Warsaw:Leaders of four eastern European states will meet with Benjamin Netanyahu in Jerusalem later this month, the Czech and Slovak governments said on Thursday, as the Israeli prime minister is to bid for re-election in April.
Israel’s liberal daily Haaretz has called the February 18-19 meeting one of “Netanyahu’s efforts to shake up the EU consensus on issues related to the Palestinians and Iran.”
The summit will be the first time that the Visegrad Group, comprising the Czech Republic, Hungary, Poland and Slovakia, will meet in the Middle East.
The Visegrad countries and Israel held their last annual summit in July 2017 in Budapest.
Czech Prime Minister Andrej Babis will attend, spokeswoman Vanesa Sandova told AFP on Thursday, without going into detail.
Slovak Prime Minister Peter Pelligrini will also attend, according to spokeswoman Patricia Macikova, who also declined to elaborate when contacted by AFP on Thursday.
Spokespersons were unable to immediately confirm whether Polish Prime Minister Mateusz Morawiecki or his Hungarian counterpart Viktor Orban would also take part.
The latter hosted Netanyahu at a Visegrad Group summit in Budapest in 2017.
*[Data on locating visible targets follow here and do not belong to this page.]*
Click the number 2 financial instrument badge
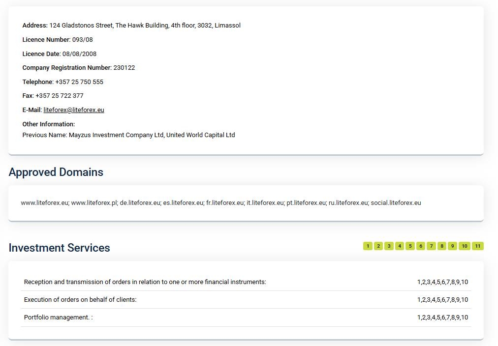The height and width of the screenshot is (346, 498). pos(378,246)
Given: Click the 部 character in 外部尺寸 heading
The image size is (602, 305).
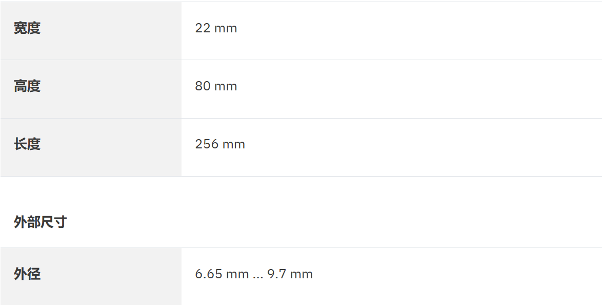Looking at the screenshot, I should coord(33,222).
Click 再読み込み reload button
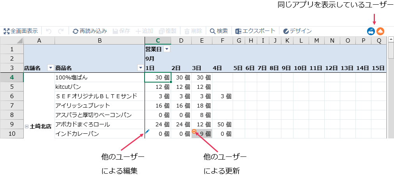Image resolution: width=394 pixels, height=176 pixels. (x=90, y=31)
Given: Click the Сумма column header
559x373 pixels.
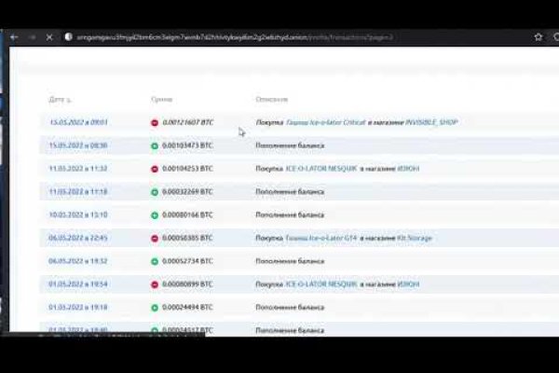Looking at the screenshot, I should 161,99.
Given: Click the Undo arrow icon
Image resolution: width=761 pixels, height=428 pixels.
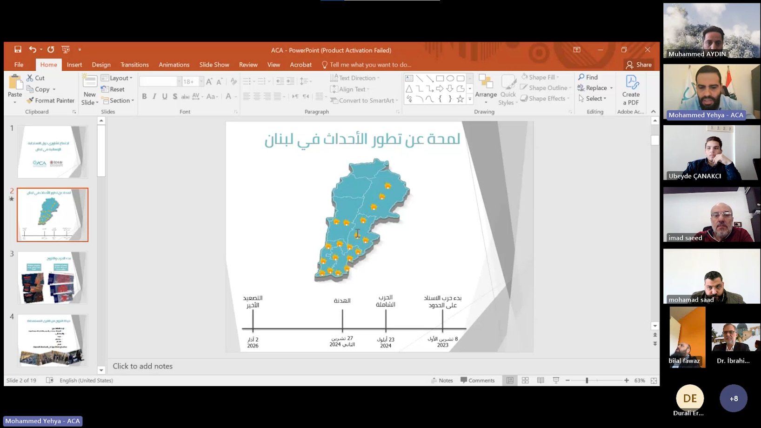Looking at the screenshot, I should [32, 49].
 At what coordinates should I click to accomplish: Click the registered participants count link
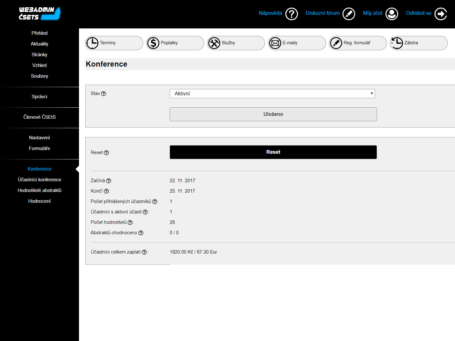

The group’s relations with Israel are generally good, mirroring favourable ties with the pro-Israeli United States.
Following Washington’s lead, Czech President Milos Zeman has pushed for his country’s embassy to be transferred from Tel Aviv to Jerusalem, although the move has not won government approval.
The United States moved its embassy from Tel Aviv to Jerusalem on May 14, 2018, a development that was opposed by the European Union.
Israel’s relations with Poland soured for several months last year when Warsaw passed a so-called Holocaust law that made it illegal to accuse the Polish nation or state of complicity in Nazi German crimes.
After protests from Israel and the United States, Poland amended the law to remove the possibility of fines or a prison sentence.